- **Task details**:
In the article on clean heating in northern China, transcribe the passage starting with "Four years later, the" and going on through "Cleaner Production explained.", keeping every word and punctuation mark unchanged.

- **Quoted passage**:
— START —

The implementation of “clean heating” policies has dramatically improved air quality in northern China — likely preventing about 23,000 premature deaths last year alone, a new study has found.

Concentrations of fine particulate matter (PM 2.5) from heating activities dropped by 41.3 percent from 2015 to 2021 in Beijing and 27 other surrounding cities, according to the study, published on Wednesday in Environmental Science & Technology.

This pollution plunge in “2+26 cities” was nearly four times bigger than that of other northern Chinese cities, which use lower levels of clean fuels, the researchers found.

The 2+26 cohort includes Beijing, Tianjin and 26 cities in the Hebei, Shanxi, Shandong and Henan provinces.

Northern municipalities outside the 2+26 group only reduced their pollution levels by 12.9 percent during the same 2015-2021 window, according to the study.

“We showed that heating in northern China was a major source of air pollution,” corresponding author Zongbo Shi, a professor of atmospheric biochemistry at the University of Birmingham, said in a statement.

“However, clean heating policies have caused the annual PM 2.5 in mainland China to reduce significantly between 2015 and 2021, with significant public health benefits,” Shi added.

Rural areas of China have historically burned biomass in addition to using central heating — with both biomass and coal burning leading to severe haze episodes during the winter, according to the study.

But in 2013, China introduced its Air Pollution Prevention and Control Action Plan, which accelerated the use of centralized and district heating and encouraged a switch to clean fuels, the authors noted.

Four years later, the Chinese central government issued a Clean Winter Heating Plan for northern China, aimed at increasing the region’s share of clean heating to 50 percent by 2019 and 70 percent by 2021, compared to a 2016 baseline scenario.

Within the urban areas of the 2+26 cities, the share of clean heating was supposed to surpass 90 percent by 2019 and reach 100 percent by 2021, according to the 2017 plan.

That plan also defined “clean heating” as heating supplies that run on certain lower-emission fuels, a 2021 study in the Journal of Cleaner Production explained.

Some such fuels include natural gas, electricity, geothermal, biomass, solar energy, industrial waste heat, nuclear energy and so-called clean coal — coal whose carbon emissions are captured during the burning process.

The researchers estimated that clean heating policies helped avoid 23,556 premature deaths in 2021.

In total, they found that winter heating from 2015 to 2021 accounted for about 2.8 percent and 1.6 percent of premature deaths in northern and mainland China, respectively.

— END —

- **Dataset section**:
— START —

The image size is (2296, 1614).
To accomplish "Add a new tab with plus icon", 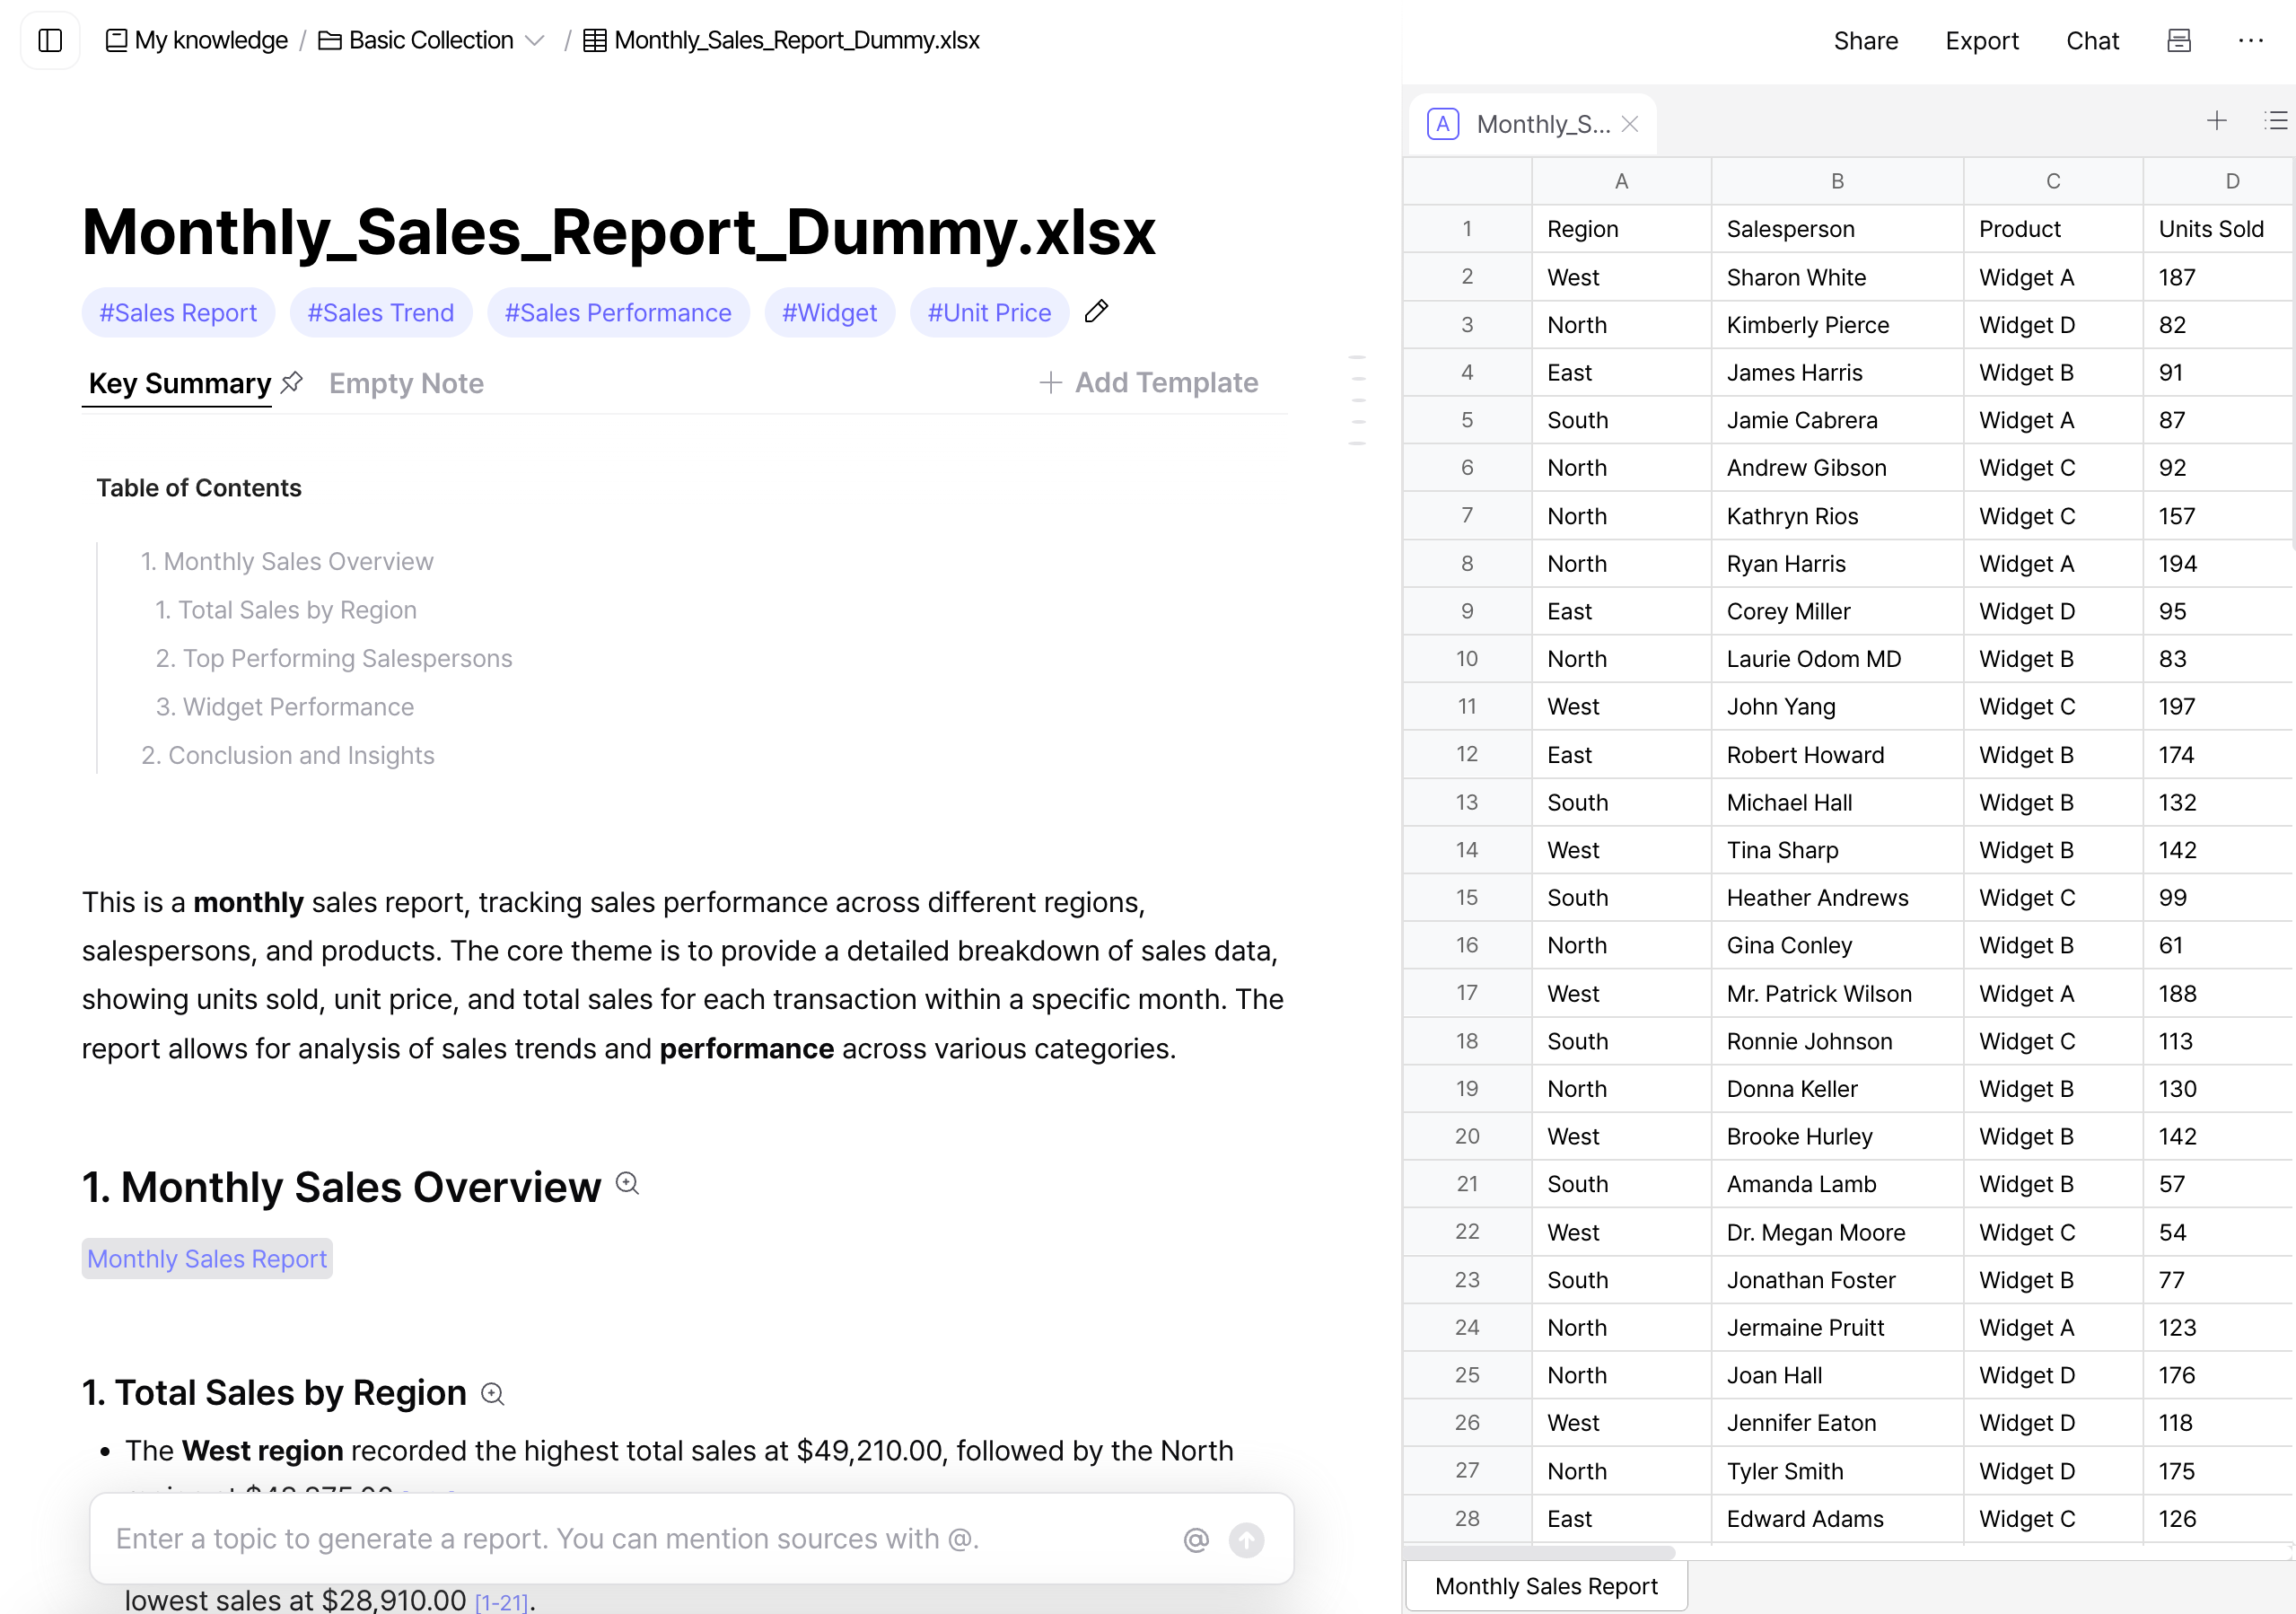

— END —

- **Written solution**:
Four years later, the Chinese central government issued a Clean Winter Heating Plan for northern China, aimed at increasing the region’s share of clean heating to 50 percent by 2019 and 70 percent by 2021, compared to a 2016 baseline scenario.

Within the urban areas of the 2+26 cities, the share of clean heating was supposed to surpass 90 percent by 2019 and reach 100 percent by 2021, according to the 2017 plan.

That plan also defined “clean heating” as heating supplies that run on certain lower-emission fuels, a 2021 study in the Journal of Cleaner Production explained.